TEXT SHOWN.

■ ■ ■ ■

Some Matchups for Top Heavyweights Becoming More and More of a Joke
Editorial By Robert Brizel, Head Real Combat Media Correspondent
Many top heavyweights have managers and promoters which can move them, in advance of the big money fights. The art of the heavyweight tune up be told, many of these matchups really stink. The abilities of the fighters be told, the better fighters, who tend at times to be overly protected, wind up fighting the bottom of the barrel, which takes the paycheck for some cheese change.
This past weekend was no exception.
In Hamburg, Germany, Dereck Chisora stopped Hungarian journeyman Peter Erdos in five rounds, whose only win in his last ten bouts was over a debut. Also in Hamburg, Kubrat Pulev stopped washed up American Maurice Harris in the first round, the second consecutive time Harris has been stopped in the first round. Hughie Fury stopped Larry Olubamiwo in the first round, whose only win in his last 19 bouts was a disqualification.
In Spreitenbach, Switzerland, Arnold Gjergjaj stopped Croatian journeyman Mariano Goles in the first round. New Zealand’s Joseph Parker stopped Daniel Martz in the first round. Pablo Magrini knocked out Julian Gonzalez in the second round in Buenos Aires, Argentina, for what was billed as the WPC South American Heavyweight title.

■ ■ ■ ■

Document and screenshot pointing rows
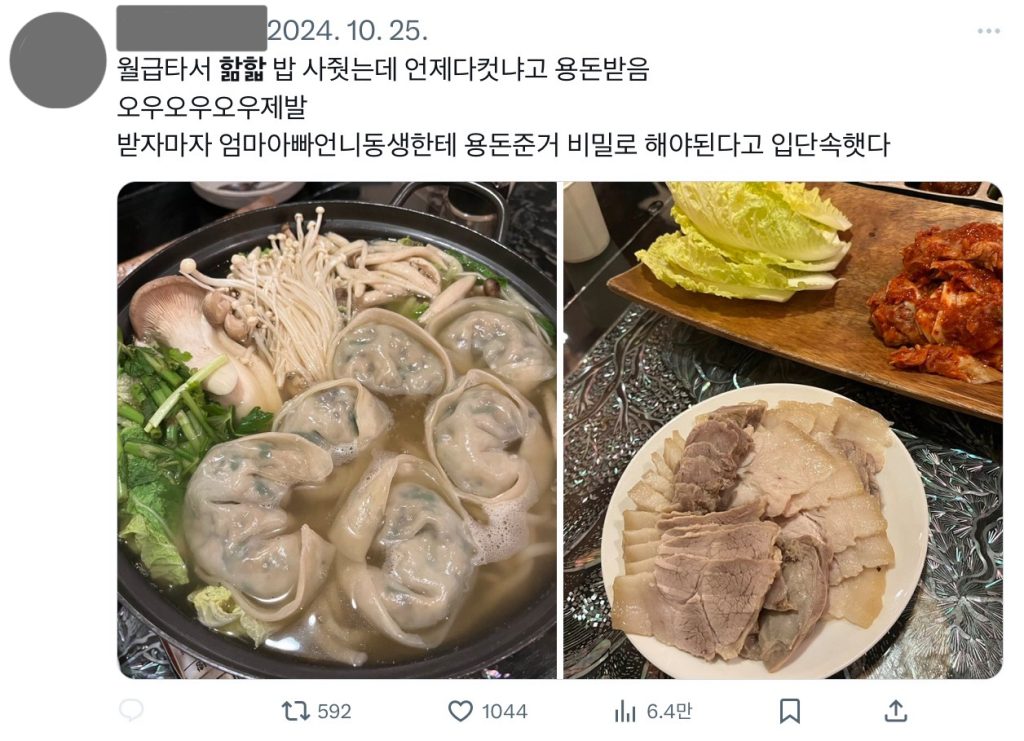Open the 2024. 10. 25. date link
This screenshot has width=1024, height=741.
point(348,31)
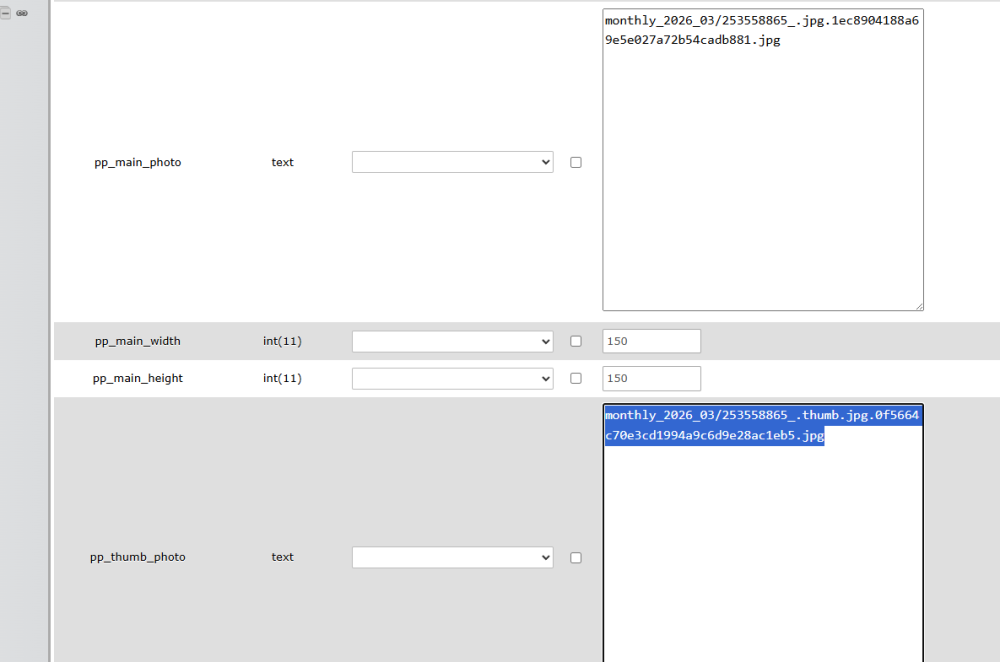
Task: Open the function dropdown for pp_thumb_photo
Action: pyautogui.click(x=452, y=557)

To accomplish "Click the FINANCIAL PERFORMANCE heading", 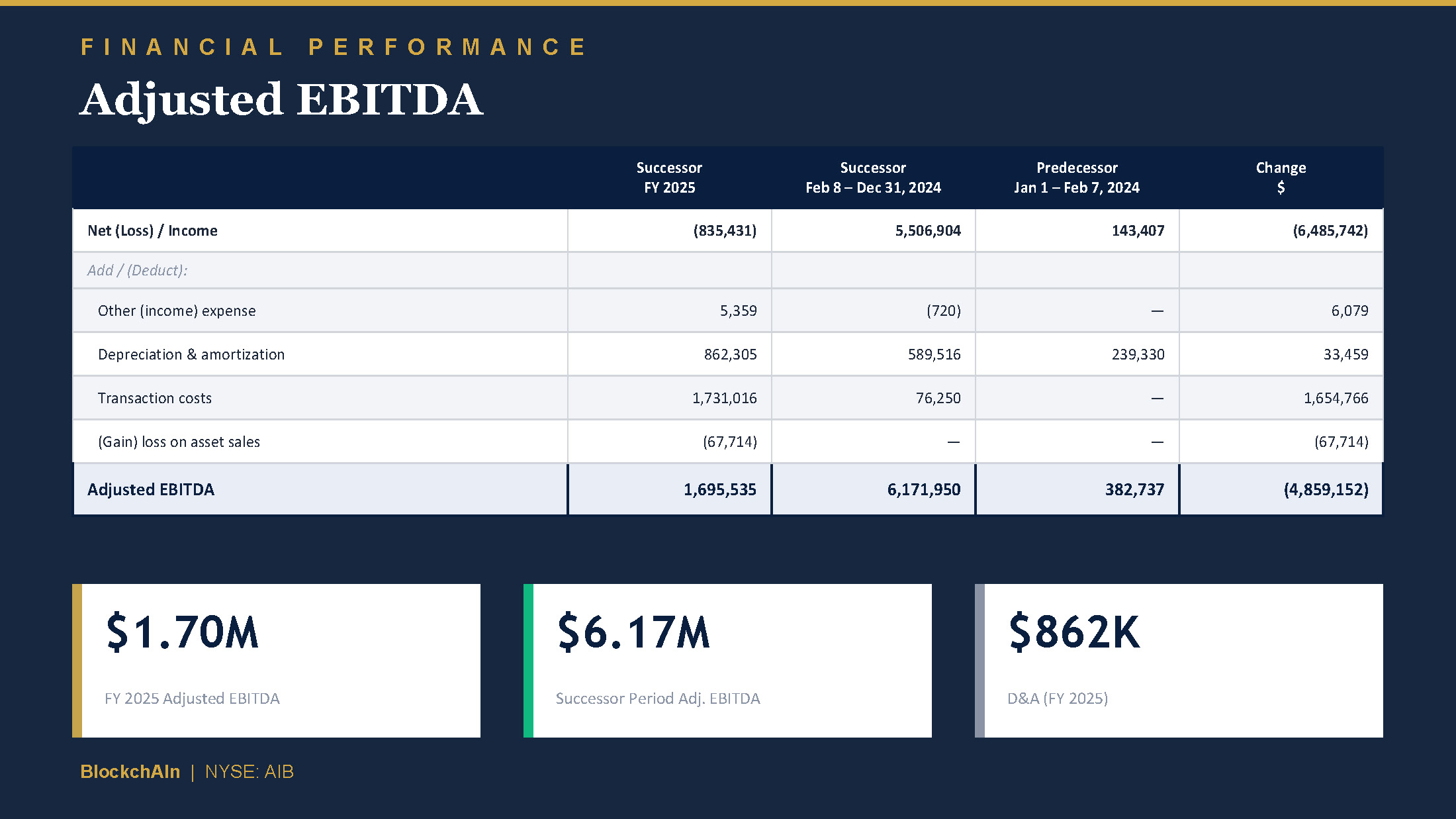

■ ■ ■ ■

TASKS FOR THIS EXERCISE.
1. Copy every one of the document and screenshot pointing rows word for word, leaving the pictures out of your copy.
2. Write the next part of the editorial on mismatched heavyweight fights, picking up after its final sentence.

THE RESULTS.
1.
Open the 2024. 10. 25. date link
This screenshot has width=1024, height=741.
point(348,31)
Task: Open the function dropdown for pp_thumb_photo
Action: pyautogui.click(x=452, y=557)

To accomplish "Click the FINANCIAL PERFORMANCE heading", 

2.
This reporter’s view is rotten heavyweight matchups benefit nobody, and in reality can cause serious danger and ultimate harm to the paycheck fighters who take these type bouts last minute and get zonked in the name of some Christmas money for their bank account.
There is no excuse for athletic commissions anywhere approving these type of uneven matchups. Responsible referees will not allow this type of madness, but far too often they are forced to oversee these matchup farces.
Even under the best of circumstances, as Daniel Jacobs versus Peter Quillin at Barclays Center revealed, a fighter’s life can be in danger quickly, even in the first round of a world title, regardless of the training camps and the circumstances of the bout. Safety in athletics, amateur or professional, must always be the top priority. Bad matchups put the referee and the ringside officials in a bad position. They should be the exception rather than the rule, but in places where the ‘protect the fighter syndrome’ still exists, bad matchups will go on ad infinitum even when the journeymen get hurt.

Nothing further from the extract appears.